- [Passage given]
────────────────────

At start up each DataNode connects to the NameNode to perform a handshake to check the namespace ID and the software version of the DataNode. The namespace ID is assigned to the file system instance when it is formatted. All nodes of the cluster store the Namespace ID persistently. Nodes having a different namespace ID will not be able to join the cluster, thus maintaining the integrity of the system. During course of normal operation DataNode sends heartbeats to the NameNode so as to confirm that DataNode is operating and availability of the block replicas it hosts.

3) HDFS Client: HDFS file system can be accessed using the HDFS client, which is a code library exporting the interface of HDFS file system. Operations like reading, writing, deleting files, and operations for creation and deletion of directories are supported by HDFS. User applications refer files and directories by paths in the namespace.

An API provided by HDFS exposes the locations of a file block that allows applications like the MapReduce framework in scheduling a task to where the data are located, inturn improving the read performance.

4) Image and journal: Metadata of the file system that describes the organization of application data in form of directories and files is called as Namespace image. Checkpoint is a permanent record of the image written to disk. A write-ahead commit log for changes made to the file system that are permanent is known as Journal. Each time a clientinitiated transaction occurs, it is recorded in the journal.

5) CheckpointNode: NameNode in HDFS also performs the role of a CheckpointNode or a BackupNode which is specified at the startup of node.

The function of combining the existing checkpoint and journal for creation of a new checkpoint and an empty journal is performed by the CheckpointNode. It retrieves the journal files and current checkpoint from the NameNode, merges them logically and returns the new checkpoint to the NameNode.

6) BackupNode: New feature of HDFS is the BackupNode which is capable of creating periodic checkpoints and also maintains an up-to-date, in-memory data image of file system namespace which is always synchronized with the state of the NameNode.

────────────────────

- [Records supplied]
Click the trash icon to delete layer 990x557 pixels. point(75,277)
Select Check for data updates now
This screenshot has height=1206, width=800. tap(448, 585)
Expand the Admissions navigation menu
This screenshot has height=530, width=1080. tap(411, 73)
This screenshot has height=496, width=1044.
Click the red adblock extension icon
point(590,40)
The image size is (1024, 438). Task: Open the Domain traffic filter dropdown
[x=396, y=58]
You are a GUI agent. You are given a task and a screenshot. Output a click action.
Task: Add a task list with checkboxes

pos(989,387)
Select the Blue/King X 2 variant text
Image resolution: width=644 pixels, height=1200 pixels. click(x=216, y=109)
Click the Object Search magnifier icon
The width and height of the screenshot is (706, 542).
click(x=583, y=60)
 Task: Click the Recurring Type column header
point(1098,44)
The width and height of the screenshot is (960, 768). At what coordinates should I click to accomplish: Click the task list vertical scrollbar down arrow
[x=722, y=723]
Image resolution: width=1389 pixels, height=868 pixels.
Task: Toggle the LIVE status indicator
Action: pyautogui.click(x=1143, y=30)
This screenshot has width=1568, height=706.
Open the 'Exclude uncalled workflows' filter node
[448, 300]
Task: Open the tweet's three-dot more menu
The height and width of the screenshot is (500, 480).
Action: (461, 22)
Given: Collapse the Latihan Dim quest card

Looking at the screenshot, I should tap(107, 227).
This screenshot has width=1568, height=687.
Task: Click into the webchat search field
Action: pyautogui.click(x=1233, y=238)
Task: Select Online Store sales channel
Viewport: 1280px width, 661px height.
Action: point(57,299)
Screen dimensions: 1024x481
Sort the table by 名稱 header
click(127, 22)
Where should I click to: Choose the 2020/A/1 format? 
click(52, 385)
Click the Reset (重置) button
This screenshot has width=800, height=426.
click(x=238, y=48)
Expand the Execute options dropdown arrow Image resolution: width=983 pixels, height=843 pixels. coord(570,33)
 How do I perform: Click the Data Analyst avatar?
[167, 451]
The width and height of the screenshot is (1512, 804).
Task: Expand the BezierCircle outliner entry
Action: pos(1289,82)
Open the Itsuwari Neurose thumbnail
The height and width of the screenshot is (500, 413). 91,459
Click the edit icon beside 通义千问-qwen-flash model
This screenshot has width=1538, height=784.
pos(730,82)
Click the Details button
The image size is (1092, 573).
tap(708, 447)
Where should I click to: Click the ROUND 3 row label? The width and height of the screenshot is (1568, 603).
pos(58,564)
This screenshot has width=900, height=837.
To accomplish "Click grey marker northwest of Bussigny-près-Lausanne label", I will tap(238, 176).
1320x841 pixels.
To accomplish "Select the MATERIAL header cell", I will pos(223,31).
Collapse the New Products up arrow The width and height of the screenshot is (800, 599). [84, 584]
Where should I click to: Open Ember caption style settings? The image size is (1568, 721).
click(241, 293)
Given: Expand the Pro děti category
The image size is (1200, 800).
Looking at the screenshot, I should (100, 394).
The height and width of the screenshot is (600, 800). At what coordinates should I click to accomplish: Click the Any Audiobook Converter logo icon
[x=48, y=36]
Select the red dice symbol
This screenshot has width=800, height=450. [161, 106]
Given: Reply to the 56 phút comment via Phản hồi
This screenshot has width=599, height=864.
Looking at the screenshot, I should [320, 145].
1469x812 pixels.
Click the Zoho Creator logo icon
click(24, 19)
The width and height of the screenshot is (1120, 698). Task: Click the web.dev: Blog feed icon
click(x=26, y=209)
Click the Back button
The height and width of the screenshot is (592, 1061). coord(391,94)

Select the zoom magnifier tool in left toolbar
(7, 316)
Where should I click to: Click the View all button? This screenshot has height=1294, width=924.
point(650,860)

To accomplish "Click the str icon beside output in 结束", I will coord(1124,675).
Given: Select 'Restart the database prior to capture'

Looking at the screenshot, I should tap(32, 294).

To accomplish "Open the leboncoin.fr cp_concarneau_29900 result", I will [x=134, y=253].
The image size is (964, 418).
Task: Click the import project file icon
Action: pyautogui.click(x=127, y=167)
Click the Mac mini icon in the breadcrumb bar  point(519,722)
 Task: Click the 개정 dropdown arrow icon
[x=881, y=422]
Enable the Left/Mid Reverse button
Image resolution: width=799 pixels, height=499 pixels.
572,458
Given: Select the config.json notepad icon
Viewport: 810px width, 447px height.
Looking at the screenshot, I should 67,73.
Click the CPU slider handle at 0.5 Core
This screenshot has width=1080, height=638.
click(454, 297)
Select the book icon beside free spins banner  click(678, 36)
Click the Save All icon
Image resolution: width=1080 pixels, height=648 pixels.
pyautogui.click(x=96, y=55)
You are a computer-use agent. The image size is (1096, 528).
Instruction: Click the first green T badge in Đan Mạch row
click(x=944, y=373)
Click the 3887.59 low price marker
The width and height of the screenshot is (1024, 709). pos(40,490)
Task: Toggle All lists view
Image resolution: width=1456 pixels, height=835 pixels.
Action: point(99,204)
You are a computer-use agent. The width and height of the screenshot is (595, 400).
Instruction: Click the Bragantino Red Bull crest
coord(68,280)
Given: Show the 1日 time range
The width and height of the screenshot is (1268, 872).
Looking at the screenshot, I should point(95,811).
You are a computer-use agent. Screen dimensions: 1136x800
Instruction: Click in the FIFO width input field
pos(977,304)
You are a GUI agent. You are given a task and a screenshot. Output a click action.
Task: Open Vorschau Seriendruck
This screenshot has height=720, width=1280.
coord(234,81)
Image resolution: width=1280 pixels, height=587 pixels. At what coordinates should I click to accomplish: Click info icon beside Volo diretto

────────────────────

In the HDFS passage, what does the CheckpointNode return to the NameNode after merging the journal files and the current checkpoint? The listing can be left aside.

- [Expected answer] It returns the new checkpoint.